474 bytes added, 07:26, 6 May 2017
Different Impacts of the Black Death
The Black Death had substantially different impact on populations and exacerbated social change in many regions. In Western Europe, where populations were generally higher prior to the Black Death, the reduction of population made the remaining peasants and workers better able to negotiate higher wages. Revolts and rebellions occurred after the plague, but it uliatemly helped lead to major social changes. It also led to the death of some of the nobility. Law changes to inheritance, allowing women in particular to inherit, led to gradual gender changes. Greater power to serfs as their wages went up also helped, in the long-term, to finally finish serfdom in Western Europe. In effect, the Black Death helped to liberate societies as more power was given to peasants and laborers.
In Eastern Europe, it had the opposite effect of strengthening serfdom. In this case, population densities were much lower, thus revolts that followed the Black Death were less common. Upper classes simply reinforced their power through laws that tied workers to land and limited their wages and power.
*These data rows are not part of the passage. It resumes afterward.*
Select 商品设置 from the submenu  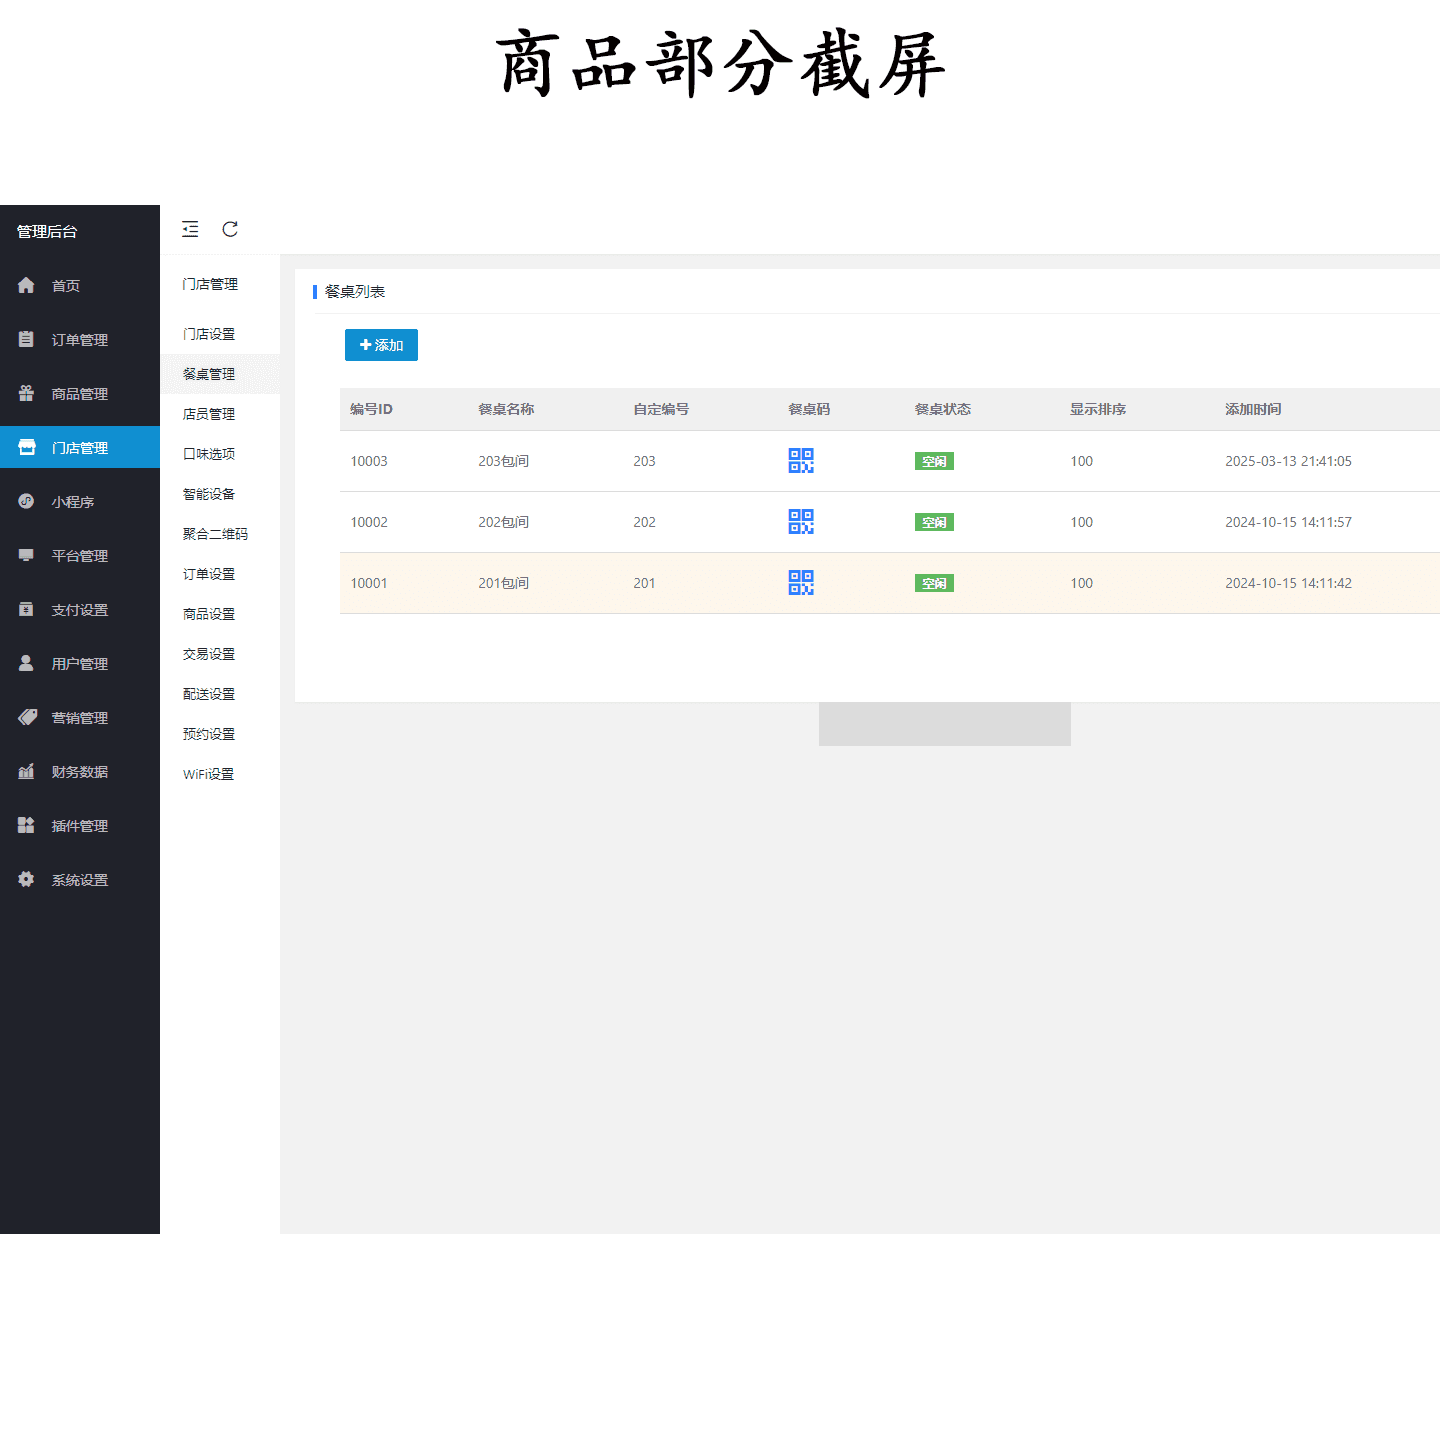click(208, 613)
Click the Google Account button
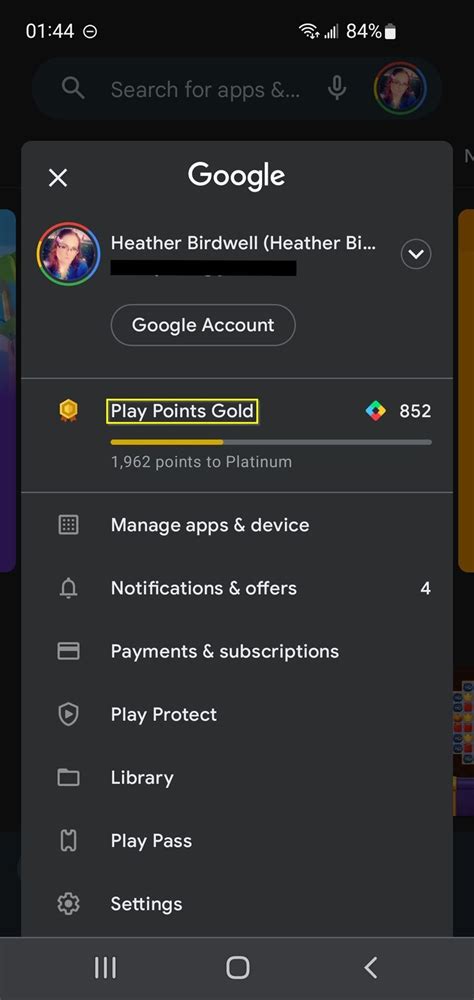 [203, 325]
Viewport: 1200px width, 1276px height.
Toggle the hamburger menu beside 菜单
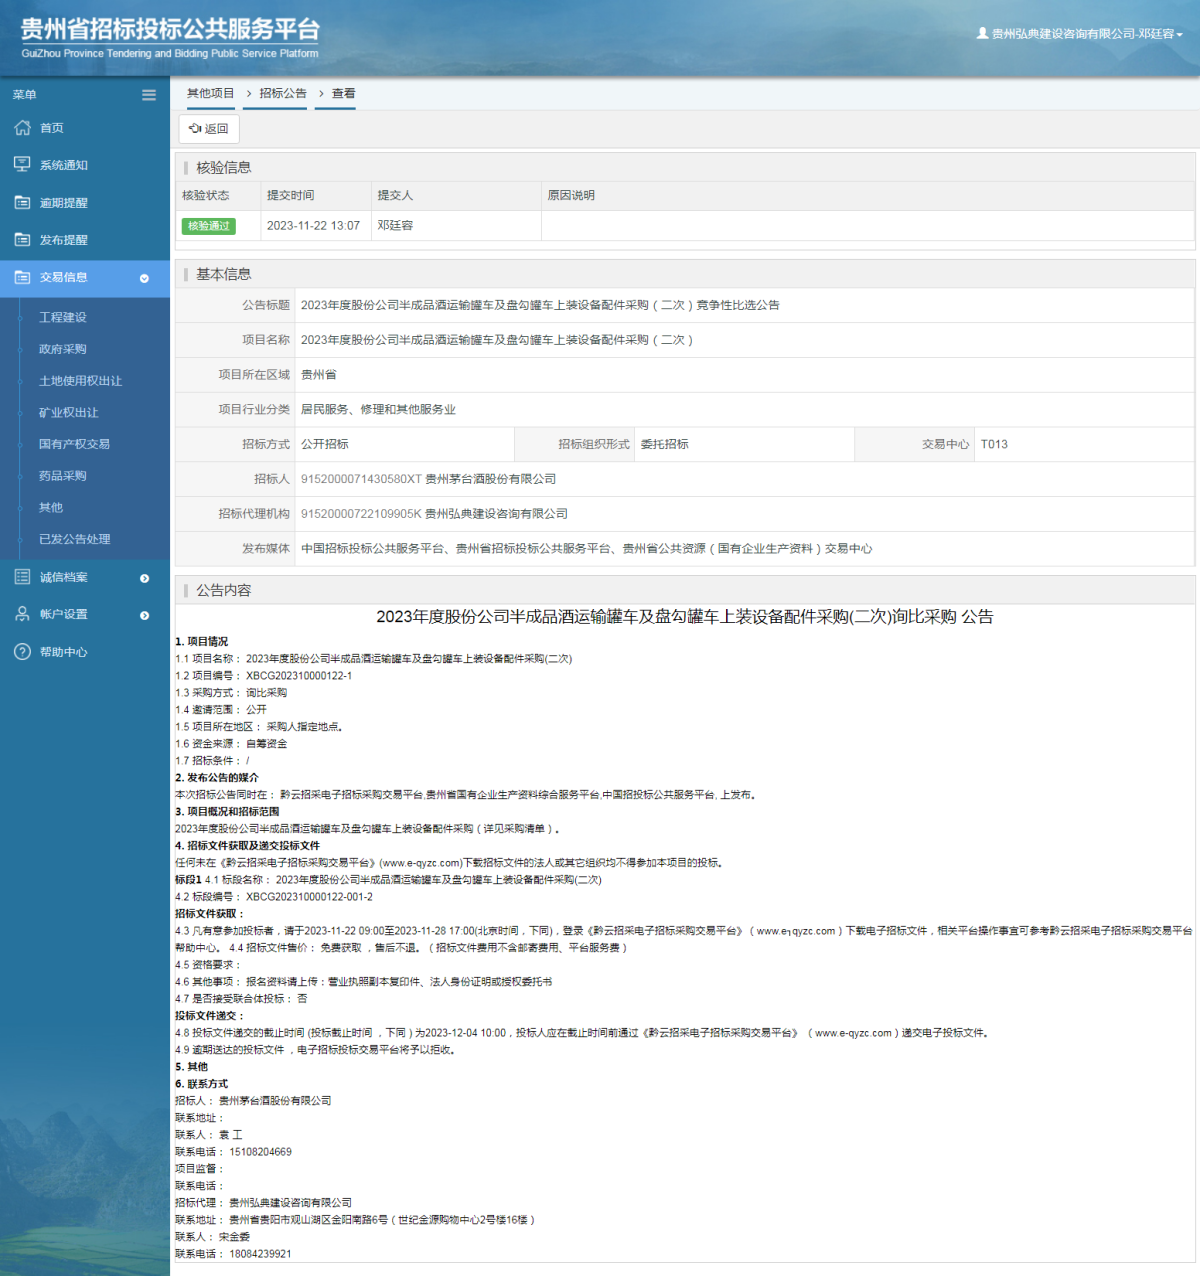(148, 94)
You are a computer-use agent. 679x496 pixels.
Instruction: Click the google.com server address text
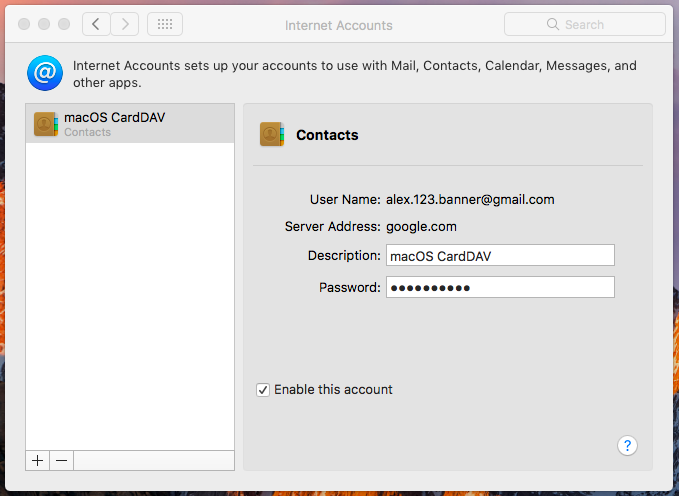[421, 227]
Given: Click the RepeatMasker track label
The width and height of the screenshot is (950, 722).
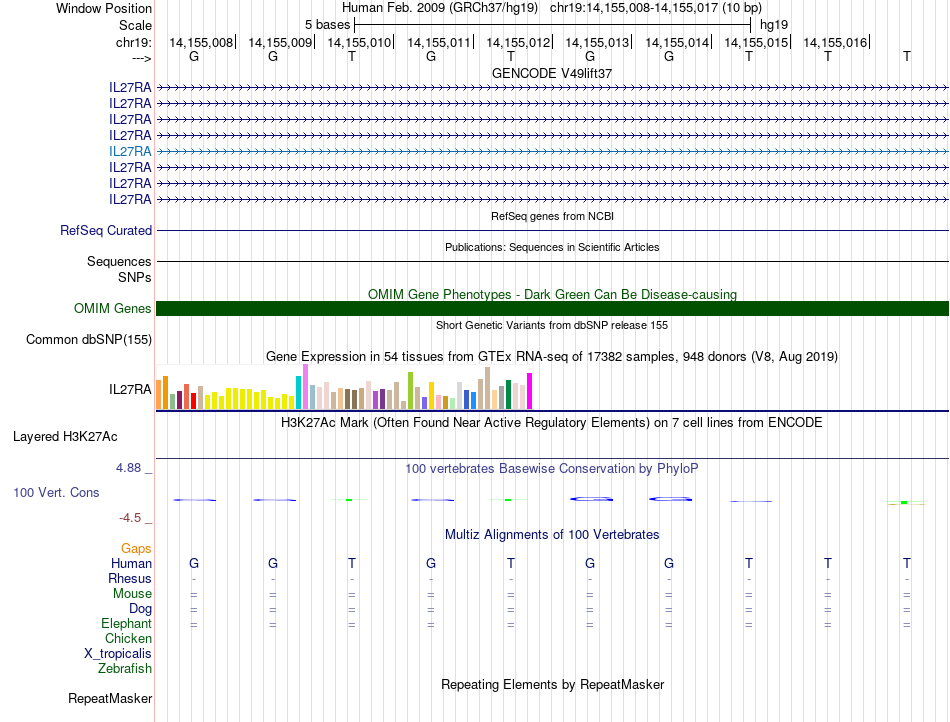Looking at the screenshot, I should click(109, 698).
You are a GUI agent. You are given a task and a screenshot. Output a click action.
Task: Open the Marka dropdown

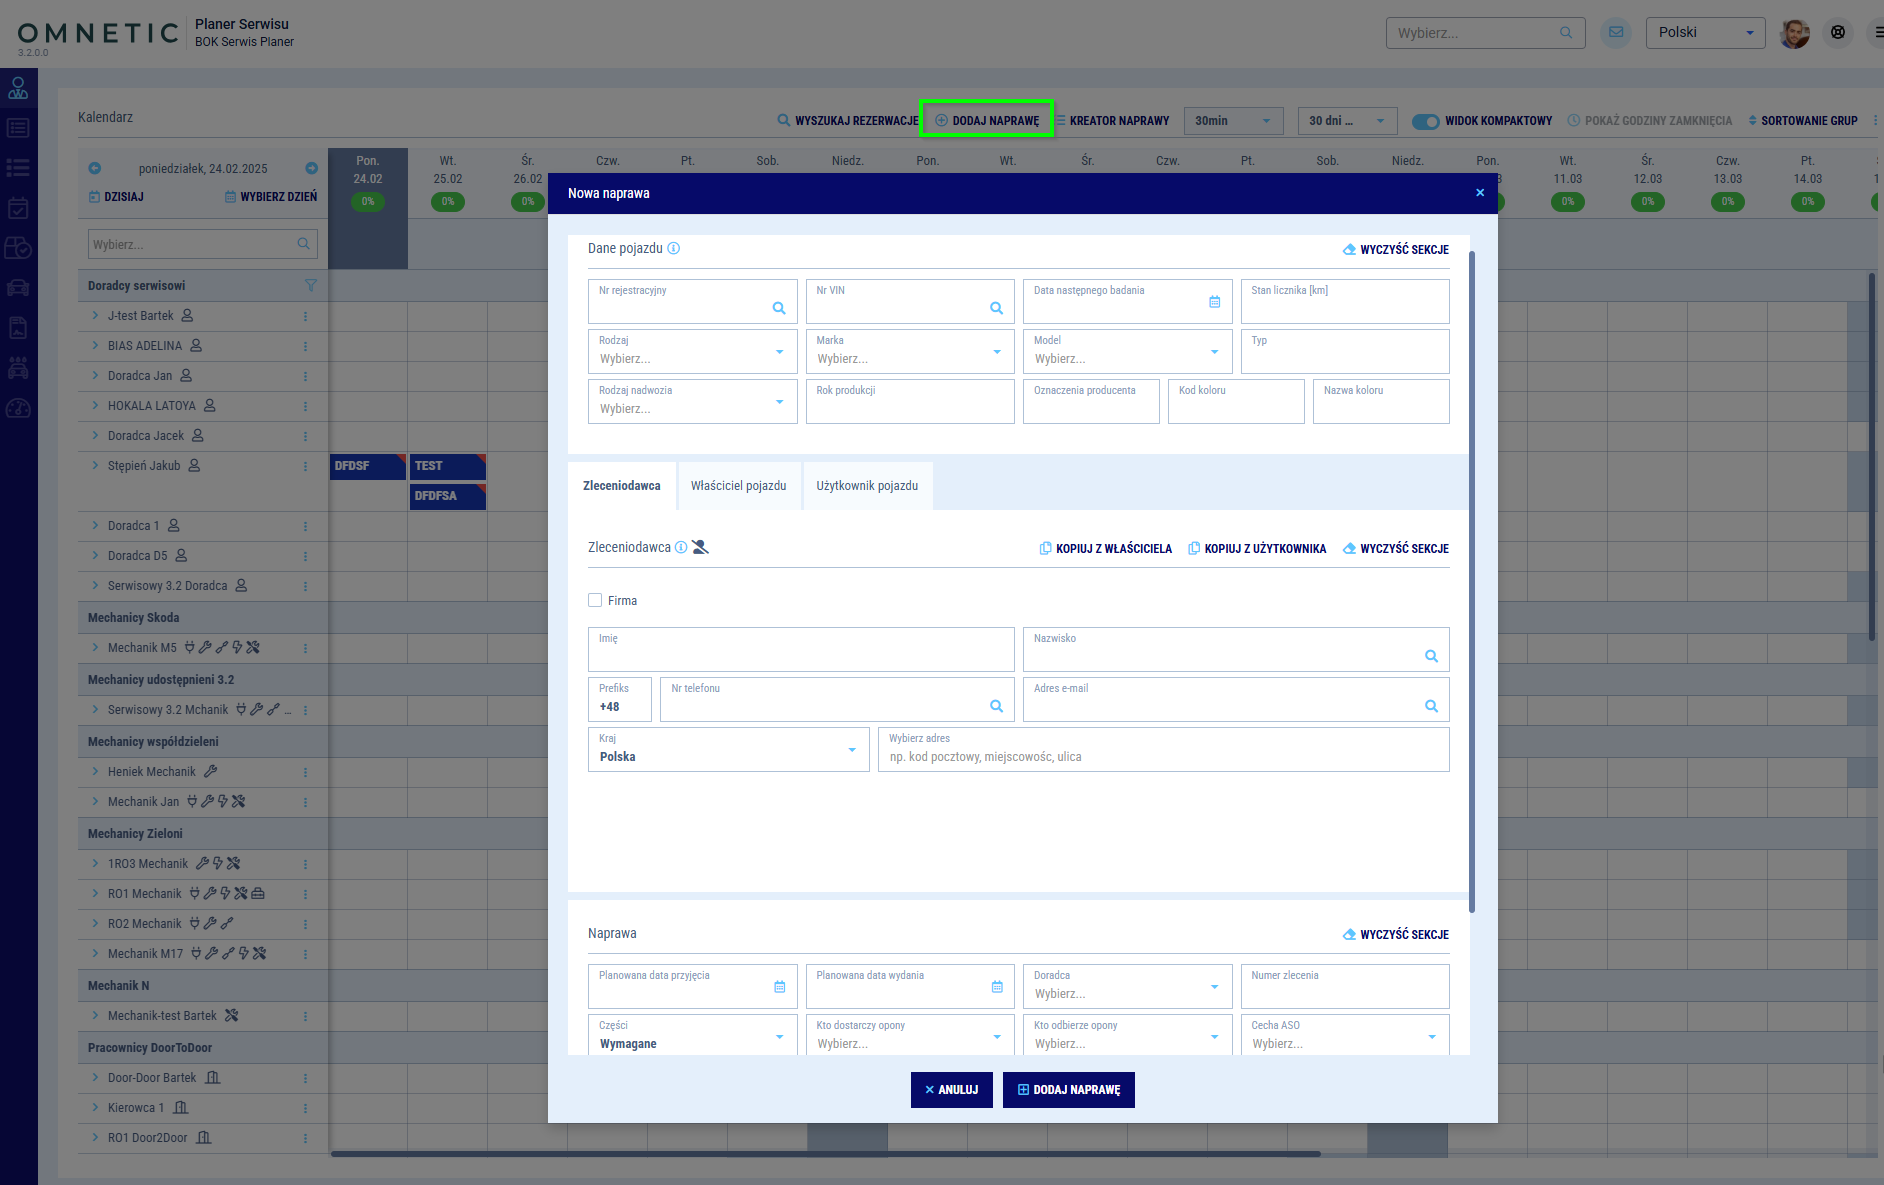tap(909, 352)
Revolts by the peasants only became a major problem in the 16th through the 19th centuries, where only during the 1800s was serfdom finished removed in Eastern Europe. While two different types of European economic and political systems began to emerge after the Black Death, in the Middle East a different outcome occurred. First, cities that were very populated, such as Cairo and Mosul, diminished greatly in population, leading to a de-urbanization in the Near East that took a long time to recover from. In fact, it was not until the 20th century that some cities and regions in the Middle East reached their Medieval population levels.